Given data:
★ ★ ★

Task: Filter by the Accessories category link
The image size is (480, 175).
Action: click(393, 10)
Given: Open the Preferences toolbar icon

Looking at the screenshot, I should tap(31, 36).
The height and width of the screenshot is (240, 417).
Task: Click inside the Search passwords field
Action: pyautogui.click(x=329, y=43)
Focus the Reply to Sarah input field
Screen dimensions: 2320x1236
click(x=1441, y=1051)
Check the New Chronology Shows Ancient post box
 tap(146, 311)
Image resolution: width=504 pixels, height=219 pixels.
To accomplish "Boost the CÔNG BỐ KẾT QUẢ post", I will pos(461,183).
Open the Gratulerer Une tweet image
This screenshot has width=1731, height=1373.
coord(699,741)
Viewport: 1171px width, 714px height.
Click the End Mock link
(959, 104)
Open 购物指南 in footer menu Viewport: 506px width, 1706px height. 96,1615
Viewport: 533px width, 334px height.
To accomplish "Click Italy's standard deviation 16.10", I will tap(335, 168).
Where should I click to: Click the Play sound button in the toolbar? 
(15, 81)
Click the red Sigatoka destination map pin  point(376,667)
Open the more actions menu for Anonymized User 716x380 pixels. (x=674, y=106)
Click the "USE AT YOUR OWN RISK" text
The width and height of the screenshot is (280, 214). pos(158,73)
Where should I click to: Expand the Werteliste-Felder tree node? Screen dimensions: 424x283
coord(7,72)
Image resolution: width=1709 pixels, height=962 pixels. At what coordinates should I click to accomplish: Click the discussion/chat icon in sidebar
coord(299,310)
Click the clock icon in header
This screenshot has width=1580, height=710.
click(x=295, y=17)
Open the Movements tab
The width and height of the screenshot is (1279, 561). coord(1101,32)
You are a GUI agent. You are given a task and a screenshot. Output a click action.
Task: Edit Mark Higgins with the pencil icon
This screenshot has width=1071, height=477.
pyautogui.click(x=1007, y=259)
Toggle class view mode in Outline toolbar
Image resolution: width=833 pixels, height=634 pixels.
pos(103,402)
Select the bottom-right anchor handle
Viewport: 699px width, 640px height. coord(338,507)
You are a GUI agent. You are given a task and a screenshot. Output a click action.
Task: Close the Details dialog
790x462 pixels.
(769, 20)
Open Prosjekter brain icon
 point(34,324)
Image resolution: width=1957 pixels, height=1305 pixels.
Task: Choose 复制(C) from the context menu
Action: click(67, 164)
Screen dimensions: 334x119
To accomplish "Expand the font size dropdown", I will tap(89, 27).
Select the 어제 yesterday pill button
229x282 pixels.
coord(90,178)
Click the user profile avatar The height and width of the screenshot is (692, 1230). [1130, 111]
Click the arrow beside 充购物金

★ ★ ★

Objective:
Rewrite the records above, replacing each occurrence of "toolbar" with "tool strip" and leaving everything else unchanged.

Solution to the exercise:
Task: Filter by the Accessories category link
The image size is (480, 175).
Action: click(393, 10)
Given: Open the Preferences tool strip icon

Looking at the screenshot, I should tap(31, 36).
The height and width of the screenshot is (240, 417).
Task: Click inside the Search passwords field
Action: pyautogui.click(x=329, y=43)
Focus the Reply to Sarah input field
Screen dimensions: 2320x1236
click(x=1441, y=1051)
Check the New Chronology Shows Ancient post box
 tap(146, 311)
Image resolution: width=504 pixels, height=219 pixels.
To accomplish "Boost the CÔNG BỐ KẾT QUẢ post", I will pos(461,183).
Open the Gratulerer Une tweet image
This screenshot has width=1731, height=1373.
coord(699,741)
Viewport: 1171px width, 714px height.
Click the End Mock link
(959, 104)
Open 购物指南 in footer menu Viewport: 506px width, 1706px height. 96,1615
Viewport: 533px width, 334px height.
To accomplish "Click Italy's standard deviation 16.10", I will tap(335, 168).
Where should I click to: Click the Play sound button in the tool strip? 
(15, 81)
Click the red Sigatoka destination map pin  point(376,667)
Open the more actions menu for Anonymized User 716x380 pixels. (x=674, y=106)
Click the "USE AT YOUR OWN RISK" text
The width and height of the screenshot is (280, 214). pos(158,73)
Where should I click to: Expand the Werteliste-Felder tree node? Screen dimensions: 424x283
coord(7,72)
Image resolution: width=1709 pixels, height=962 pixels. At what coordinates should I click to accomplish: Click the discussion/chat icon in sidebar
coord(299,310)
Click the clock icon in header
This screenshot has width=1580, height=710.
click(x=295, y=17)
Open the Movements tab
The width and height of the screenshot is (1279, 561). coord(1101,32)
You are a GUI agent. You are given a task and a screenshot. Output a click action.
Task: Edit Mark Higgins with the pencil icon
This screenshot has width=1071, height=477.
pyautogui.click(x=1007, y=259)
Toggle class view mode in Outline tool strip
Image resolution: width=833 pixels, height=634 pixels.
pos(103,402)
Select the bottom-right anchor handle
Viewport: 699px width, 640px height. coord(338,507)
You are a GUI agent. You are given a task and a screenshot. Output a click action.
Task: Close the Details dialog
790x462 pixels.
(769, 20)
Open Prosjekter brain icon
 point(34,324)
Image resolution: width=1957 pixels, height=1305 pixels.
Task: Choose 复制(C) from the context menu
Action: click(67, 164)
Screen dimensions: 334x119
To accomplish "Expand the font size dropdown", I will tap(89, 27).
Select the 어제 yesterday pill button
229x282 pixels.
coord(90,178)
Click the user profile avatar The height and width of the screenshot is (692, 1230). [1130, 111]
Click the arrow beside 充购物金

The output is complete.